## [ИСХОДНЫЙ ТЕКСТ]
В этом пёстром собрании «маленьких великих людей» правдоискатели зачастую выглядят чудаками, людьми не от мира сего. «Каверзливая» русская жизнь настоящего «лукавого века», неистощимая на обескураживающие парадоксы, то и дело преподносит «сюрпризы и внезапности». В повести с характерным заглавием «Смех и горе» (1871) Лесков утверждал, что у нас на Руси «что ни шаг, то сюрприз, и притом самый скверный». В то же время исключение из этого прискорбного правила – образы многих праведников. Нередко их социальная роль, служебный долг противоречат долгу человеческому, праведническому, но Божеское начало одерживает безусловную победу. И вот уже возникают парадоксы не скверные, а светлые: не берущий взяток квартальный; инженеры-бессребреники; полицейский, совершивший так называемую «измену» из любви к ближнему; солдат-часовой, нарушивший устав и оставивший пост у Зимнего дворца, чтобы спасти тонущего человека; «скалозубы»-военные, «оказавшиеся людьми такого ума, сердца и характеров, что лучших, кажется, и искать незачем».

Проблема свободного выбора, перед которой оказалось человечество со времен грехопадения, рассматривается в творчестве Лескова как проблема выбора жизненной позиции. Чтобы противостоять мощному злу, добро, дабы не стать жертвой зла, не должно выливаться в формы пассивные, беспомощные, мученические. Лесковские праведники воплощают альтруистический идеал именно активного, деятельного добра. Самоотверженная любовь к ближнему в соединении с настойчивым практическим деланием – основной признак и качество праведности.

## [ЗАДАНИЕ]
Выведите исходный текст о праведниках Лескова целиком и дословно, ничего в нем не меняя. Позиции для работы не понадобятся.

## [ВЫБОРКА ПОЗИЦИЙ]

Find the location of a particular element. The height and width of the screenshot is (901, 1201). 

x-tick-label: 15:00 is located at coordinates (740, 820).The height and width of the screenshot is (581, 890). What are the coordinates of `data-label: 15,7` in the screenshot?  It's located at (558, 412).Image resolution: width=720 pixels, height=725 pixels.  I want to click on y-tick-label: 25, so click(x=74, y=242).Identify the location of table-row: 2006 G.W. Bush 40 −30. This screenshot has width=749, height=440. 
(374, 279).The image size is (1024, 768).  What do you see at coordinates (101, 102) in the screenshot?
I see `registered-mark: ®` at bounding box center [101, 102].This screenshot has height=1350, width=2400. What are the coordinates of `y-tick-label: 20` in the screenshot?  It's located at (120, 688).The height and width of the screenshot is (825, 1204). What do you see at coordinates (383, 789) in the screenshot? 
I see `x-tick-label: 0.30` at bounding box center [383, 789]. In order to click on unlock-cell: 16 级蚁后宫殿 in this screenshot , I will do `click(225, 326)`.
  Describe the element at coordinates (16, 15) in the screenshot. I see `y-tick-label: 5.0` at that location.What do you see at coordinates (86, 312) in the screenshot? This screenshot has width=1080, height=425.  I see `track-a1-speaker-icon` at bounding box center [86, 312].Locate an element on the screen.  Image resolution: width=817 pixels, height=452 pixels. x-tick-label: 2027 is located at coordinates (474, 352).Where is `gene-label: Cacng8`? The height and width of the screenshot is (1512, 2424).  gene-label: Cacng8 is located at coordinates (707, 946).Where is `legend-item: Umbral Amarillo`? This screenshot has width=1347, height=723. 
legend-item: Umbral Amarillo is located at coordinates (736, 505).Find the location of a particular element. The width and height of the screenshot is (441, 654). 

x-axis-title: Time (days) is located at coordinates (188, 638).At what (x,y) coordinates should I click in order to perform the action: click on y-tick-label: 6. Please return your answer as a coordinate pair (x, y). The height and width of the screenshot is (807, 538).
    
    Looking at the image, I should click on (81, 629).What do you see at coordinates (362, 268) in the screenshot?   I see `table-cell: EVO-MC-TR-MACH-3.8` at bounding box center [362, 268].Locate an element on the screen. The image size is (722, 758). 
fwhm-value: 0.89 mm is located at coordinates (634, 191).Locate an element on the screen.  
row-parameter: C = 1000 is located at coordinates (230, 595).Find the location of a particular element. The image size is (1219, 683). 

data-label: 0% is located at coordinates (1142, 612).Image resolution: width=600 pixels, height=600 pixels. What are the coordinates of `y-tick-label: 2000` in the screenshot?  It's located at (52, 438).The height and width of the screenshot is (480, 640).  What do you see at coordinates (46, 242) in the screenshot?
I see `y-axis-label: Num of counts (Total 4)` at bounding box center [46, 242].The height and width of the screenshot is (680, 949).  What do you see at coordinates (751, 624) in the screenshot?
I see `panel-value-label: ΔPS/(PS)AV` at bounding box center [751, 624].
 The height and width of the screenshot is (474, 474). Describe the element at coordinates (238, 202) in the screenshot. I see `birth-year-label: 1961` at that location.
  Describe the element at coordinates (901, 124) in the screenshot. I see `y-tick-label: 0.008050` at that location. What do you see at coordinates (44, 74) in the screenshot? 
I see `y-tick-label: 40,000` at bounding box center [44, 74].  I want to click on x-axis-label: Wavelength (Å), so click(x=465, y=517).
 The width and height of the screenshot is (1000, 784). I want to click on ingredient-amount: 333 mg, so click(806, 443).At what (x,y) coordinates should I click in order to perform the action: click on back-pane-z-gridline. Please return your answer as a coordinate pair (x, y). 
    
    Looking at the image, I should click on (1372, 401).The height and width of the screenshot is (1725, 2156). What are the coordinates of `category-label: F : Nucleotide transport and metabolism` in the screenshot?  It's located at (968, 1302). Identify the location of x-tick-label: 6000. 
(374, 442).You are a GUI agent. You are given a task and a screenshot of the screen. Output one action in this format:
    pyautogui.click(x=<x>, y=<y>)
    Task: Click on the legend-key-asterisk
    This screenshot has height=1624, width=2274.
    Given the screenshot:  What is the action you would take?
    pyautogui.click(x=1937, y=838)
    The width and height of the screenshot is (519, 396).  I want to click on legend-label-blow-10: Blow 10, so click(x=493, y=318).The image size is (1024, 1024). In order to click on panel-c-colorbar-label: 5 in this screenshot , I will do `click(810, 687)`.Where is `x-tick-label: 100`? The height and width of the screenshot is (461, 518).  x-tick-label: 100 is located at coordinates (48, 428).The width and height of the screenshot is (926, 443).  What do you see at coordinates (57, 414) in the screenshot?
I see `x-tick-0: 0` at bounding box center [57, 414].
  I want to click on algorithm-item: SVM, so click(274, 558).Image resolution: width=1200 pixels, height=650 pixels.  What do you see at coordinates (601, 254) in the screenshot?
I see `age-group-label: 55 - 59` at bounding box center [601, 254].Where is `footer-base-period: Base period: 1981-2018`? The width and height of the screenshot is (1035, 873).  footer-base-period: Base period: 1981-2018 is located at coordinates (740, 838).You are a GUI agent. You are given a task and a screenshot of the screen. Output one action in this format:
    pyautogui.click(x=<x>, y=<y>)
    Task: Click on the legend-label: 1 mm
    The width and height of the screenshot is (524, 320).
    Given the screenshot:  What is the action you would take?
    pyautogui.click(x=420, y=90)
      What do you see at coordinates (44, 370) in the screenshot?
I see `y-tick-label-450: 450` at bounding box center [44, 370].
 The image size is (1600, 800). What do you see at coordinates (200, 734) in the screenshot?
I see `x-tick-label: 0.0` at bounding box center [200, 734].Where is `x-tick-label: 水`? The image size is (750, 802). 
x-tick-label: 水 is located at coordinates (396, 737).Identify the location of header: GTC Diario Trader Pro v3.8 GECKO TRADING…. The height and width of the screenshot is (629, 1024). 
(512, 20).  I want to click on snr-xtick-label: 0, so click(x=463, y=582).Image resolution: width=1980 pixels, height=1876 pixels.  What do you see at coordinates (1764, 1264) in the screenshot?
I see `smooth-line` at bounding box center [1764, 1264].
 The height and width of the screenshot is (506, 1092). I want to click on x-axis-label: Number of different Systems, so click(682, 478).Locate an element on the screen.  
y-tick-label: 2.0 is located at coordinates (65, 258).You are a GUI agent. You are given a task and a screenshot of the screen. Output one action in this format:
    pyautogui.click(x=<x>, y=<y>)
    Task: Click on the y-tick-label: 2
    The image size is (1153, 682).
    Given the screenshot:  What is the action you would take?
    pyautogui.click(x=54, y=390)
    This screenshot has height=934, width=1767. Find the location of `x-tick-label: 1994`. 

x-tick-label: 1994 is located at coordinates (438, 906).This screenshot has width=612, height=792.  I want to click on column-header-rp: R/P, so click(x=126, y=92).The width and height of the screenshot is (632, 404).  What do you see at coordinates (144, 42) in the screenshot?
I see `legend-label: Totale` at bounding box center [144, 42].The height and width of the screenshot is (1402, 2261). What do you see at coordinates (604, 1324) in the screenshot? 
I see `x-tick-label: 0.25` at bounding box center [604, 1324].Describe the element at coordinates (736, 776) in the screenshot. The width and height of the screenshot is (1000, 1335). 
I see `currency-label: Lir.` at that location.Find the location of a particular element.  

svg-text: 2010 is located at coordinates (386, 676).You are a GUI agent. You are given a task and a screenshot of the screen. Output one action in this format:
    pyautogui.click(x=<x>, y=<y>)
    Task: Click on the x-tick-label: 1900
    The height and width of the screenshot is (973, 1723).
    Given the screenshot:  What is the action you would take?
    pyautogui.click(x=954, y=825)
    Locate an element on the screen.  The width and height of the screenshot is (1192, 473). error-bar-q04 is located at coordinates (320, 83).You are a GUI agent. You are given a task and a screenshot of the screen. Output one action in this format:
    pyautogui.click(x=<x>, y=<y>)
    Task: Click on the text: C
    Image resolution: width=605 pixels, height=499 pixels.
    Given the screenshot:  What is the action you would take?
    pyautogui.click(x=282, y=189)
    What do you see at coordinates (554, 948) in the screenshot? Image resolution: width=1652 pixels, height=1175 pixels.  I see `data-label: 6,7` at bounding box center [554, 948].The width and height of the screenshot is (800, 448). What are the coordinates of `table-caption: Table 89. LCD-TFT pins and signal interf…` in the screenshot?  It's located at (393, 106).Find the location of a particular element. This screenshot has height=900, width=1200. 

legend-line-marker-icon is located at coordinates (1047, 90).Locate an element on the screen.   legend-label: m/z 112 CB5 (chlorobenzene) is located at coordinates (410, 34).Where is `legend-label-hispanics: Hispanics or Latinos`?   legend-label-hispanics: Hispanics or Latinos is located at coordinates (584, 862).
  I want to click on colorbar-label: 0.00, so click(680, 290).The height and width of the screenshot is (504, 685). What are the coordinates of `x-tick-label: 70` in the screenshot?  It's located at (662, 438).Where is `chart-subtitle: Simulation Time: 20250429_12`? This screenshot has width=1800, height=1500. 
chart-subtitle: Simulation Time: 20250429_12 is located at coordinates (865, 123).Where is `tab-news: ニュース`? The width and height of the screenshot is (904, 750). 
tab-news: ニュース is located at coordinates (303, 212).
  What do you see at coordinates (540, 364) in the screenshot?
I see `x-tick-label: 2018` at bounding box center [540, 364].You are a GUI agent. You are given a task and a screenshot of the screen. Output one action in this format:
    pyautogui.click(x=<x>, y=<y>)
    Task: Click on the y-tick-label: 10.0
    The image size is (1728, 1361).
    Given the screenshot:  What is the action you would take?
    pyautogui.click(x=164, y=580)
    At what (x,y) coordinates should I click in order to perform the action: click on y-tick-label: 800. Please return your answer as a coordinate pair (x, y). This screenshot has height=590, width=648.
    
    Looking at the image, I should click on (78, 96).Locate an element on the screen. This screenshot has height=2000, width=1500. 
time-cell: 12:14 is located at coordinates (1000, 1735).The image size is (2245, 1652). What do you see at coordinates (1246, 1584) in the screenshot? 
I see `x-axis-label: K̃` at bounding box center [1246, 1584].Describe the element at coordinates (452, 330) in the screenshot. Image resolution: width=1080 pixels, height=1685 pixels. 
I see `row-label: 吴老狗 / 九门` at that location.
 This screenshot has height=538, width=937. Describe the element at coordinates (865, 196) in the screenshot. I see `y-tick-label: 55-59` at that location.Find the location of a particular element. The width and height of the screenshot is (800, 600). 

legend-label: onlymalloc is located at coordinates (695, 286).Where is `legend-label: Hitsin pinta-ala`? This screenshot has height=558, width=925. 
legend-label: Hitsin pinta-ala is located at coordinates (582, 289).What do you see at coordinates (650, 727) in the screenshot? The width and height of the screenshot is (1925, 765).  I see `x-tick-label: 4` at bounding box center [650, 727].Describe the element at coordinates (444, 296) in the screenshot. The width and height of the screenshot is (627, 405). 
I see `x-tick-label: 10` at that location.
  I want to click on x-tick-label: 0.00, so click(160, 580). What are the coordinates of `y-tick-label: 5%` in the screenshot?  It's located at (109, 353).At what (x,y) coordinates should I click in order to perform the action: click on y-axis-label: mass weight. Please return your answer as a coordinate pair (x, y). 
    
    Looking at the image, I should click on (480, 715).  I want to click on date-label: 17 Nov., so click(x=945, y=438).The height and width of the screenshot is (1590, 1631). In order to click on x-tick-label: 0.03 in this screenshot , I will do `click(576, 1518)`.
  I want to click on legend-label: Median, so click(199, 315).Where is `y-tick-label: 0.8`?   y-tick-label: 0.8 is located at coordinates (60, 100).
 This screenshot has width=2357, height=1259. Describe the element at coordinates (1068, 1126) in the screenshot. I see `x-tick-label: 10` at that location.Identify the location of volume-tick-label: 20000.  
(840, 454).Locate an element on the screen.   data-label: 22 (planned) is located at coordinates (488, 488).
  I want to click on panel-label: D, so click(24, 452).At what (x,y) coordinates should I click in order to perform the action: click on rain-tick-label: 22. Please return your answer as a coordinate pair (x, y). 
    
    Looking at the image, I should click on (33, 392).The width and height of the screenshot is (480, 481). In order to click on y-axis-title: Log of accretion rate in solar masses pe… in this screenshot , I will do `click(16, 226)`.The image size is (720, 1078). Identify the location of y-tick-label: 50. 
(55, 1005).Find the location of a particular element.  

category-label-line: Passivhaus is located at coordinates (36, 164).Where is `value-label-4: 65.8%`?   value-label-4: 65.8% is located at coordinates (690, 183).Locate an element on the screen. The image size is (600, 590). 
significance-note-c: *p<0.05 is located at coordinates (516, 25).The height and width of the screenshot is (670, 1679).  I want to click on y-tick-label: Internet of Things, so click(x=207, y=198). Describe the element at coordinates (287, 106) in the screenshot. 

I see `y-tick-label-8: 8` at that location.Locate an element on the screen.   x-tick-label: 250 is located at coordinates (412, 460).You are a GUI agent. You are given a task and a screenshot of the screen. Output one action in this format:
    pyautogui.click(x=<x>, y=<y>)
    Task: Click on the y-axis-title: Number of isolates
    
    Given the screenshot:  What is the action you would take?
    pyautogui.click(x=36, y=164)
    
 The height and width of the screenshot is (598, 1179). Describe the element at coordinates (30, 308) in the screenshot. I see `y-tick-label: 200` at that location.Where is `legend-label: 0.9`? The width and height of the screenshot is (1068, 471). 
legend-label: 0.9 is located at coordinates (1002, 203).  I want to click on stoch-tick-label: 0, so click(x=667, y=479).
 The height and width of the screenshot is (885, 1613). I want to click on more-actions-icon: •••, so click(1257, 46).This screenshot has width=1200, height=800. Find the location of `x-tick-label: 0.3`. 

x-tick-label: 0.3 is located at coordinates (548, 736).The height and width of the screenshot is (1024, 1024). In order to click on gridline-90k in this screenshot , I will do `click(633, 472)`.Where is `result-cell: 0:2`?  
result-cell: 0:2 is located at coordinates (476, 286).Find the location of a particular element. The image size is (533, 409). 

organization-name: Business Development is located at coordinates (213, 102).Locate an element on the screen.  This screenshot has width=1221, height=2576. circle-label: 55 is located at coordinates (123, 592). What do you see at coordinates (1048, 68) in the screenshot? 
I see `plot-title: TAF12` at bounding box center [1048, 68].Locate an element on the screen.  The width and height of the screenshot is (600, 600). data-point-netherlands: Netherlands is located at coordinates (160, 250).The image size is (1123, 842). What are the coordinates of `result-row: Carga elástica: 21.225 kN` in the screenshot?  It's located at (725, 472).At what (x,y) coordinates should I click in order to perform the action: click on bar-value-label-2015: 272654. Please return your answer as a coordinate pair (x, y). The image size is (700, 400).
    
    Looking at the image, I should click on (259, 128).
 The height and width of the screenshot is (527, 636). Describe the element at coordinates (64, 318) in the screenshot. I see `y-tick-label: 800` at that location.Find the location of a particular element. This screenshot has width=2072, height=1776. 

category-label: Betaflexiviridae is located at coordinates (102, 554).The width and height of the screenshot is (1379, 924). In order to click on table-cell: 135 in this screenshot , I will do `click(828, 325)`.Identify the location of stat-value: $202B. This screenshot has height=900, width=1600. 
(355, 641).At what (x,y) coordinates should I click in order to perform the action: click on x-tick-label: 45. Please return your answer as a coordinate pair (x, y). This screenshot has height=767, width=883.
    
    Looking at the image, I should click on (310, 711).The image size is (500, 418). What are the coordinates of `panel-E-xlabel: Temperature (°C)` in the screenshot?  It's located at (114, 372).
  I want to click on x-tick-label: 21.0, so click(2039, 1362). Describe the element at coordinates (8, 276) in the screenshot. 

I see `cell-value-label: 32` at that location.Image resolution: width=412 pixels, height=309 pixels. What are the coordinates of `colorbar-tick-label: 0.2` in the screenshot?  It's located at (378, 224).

## [РАЗБОР РЕШЕНИЯ]
В этом пёстром собрании «маленьких великих людей» правдоискатели зачастую выглядят чудаками, людьми не от мира сего. «Каверзливая» русская жизнь настоящего «лукавого века», неистощимая на обескураживающие парадоксы, то и дело преподносит «сюрпризы и внезапности». В повести с характерным заглавием «Смех и горе» (1871) Лесков утверждал, что у нас на Руси «что ни шаг, то сюрприз, и притом самый скверный». В то же время исключение из этого прискорбного правила – образы многих праведников. Нередко их социальная роль, служебный долг противоречат долгу человеческому, праведническому, но Божеское начало одерживает безусловную победу. И вот уже возникают парадоксы не скверные, а светлые: не берущий взяток квартальный; инженеры-бессребреники; полицейский, совершивший так называемую «измену» из любви к ближнему; солдат-часовой, нарушивший устав и оставивший пост у Зимнего дворца, чтобы спасти тонущего человека; «скалозубы»-военные, «оказавшиеся людьми такого ума, сердца и характеров, что лучших, кажется, и искать незачем».

Проблема свободного выбора, перед которой оказалось человечество со времен грехопадения, рассматривается в творчестве Лескова как проблема выбора жизненной позиции. Чтобы противостоять мощному злу, добро, дабы не стать жертвой зла, не должно выливаться в формы пассивные, беспомощные, мученические. Лесковские праведники воплощают альтруистический идеал именно активного, деятельного добра. Самоотверженная любовь к ближнему в соединении с настойчивым практическим деланием – основной признак и качество праведности.